Industry: Consumer durables
Employees: 9,400
Workplace locations: 243
Business units: 4
Unique roles: 106

AT EUREKA Forbes, employees who have put in two years in the company are eligible to contest an in-house election for ‘councillors’ and ‘senators’. In 2008, 270 candidates contested for 56 seats (42 councillors and 14 senators); they even drafted their own manifestos, and articulated plans to develop their ‘constituencies’. All employees cast their votes through a secret ballot to elect the ‘house of Eurochamps’. Councillors meet once a month, the senate once a quarter, to address employee issues. “The idea is to ensure the voice of our people is heard in the decision-making process,” says Suresh Goklaney, Vice-Chairman & Managing Director, Eureka Forbes: “The concept has helped us eliminate barriers in the flow of knowledge and communication across hierarchies.”

For a direct-selling company like Eureka Forbes, employees are its single biggest asset. The company looks to take people with average educational qualifications and turn them into performers through a mix of training and performance-based incentives.The company runs an induction programme for newcomers and a refresher course for front-line employees. In 2000, Eureka Forbes tied up with Narsee Monjee Institute of Management and Higher Studies, and floated an academy to offer management diploma courses to its employees. The academy is still active. The company is now planning to team up with premier B-Schools to co-develop sales-centric training programmes.

Succession planning is also a critical item on the company’s agenda. It is working on a programme that will help it spot potential managers and mould them for bigger roles. So, a front-line sales person can grow to become a Vice-President.

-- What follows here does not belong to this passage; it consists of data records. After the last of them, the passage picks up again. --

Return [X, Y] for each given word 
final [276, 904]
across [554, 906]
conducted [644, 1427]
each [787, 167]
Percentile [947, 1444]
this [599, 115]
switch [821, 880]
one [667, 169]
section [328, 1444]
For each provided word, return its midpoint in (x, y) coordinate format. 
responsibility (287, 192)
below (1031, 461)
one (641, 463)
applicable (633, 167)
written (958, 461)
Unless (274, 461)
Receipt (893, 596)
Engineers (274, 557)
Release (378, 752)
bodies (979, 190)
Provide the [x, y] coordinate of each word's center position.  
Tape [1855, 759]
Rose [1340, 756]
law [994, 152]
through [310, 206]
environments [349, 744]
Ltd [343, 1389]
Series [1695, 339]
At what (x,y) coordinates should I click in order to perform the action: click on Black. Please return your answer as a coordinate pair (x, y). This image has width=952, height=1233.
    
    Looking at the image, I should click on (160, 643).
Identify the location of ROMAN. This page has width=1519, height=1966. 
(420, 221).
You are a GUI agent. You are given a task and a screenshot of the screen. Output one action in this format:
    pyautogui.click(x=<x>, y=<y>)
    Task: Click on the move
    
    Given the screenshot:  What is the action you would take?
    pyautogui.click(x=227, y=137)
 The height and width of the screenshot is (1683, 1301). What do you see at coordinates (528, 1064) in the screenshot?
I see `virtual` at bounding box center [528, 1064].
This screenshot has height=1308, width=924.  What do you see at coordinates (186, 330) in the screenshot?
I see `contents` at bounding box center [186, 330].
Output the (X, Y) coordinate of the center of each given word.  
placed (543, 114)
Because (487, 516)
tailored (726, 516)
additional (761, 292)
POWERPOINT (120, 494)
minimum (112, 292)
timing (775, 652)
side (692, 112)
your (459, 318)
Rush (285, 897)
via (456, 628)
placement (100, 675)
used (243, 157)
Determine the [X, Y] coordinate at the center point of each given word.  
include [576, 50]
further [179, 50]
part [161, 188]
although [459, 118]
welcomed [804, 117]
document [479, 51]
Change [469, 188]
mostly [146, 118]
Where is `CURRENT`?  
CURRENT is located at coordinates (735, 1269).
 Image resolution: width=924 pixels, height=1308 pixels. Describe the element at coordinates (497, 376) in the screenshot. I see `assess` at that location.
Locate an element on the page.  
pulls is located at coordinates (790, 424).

Eureka Forbes, says Goklaney, is highly performance- driven. “Compensation at all levels is performance-linked and the variable component varies from 40-60%,” he says. However, attrition is high. “Although it is 4% at senior levels, it is 30% at the front-line,” says Harsimran Singh, Senior Vice-President-Human Resources & Organisational Effectiveness. Still, she says, there’s a silver lining to this high rate of attrition: “It helps to align the employee base with regular performers.” And that helps the business—and, in turn, the people who run it.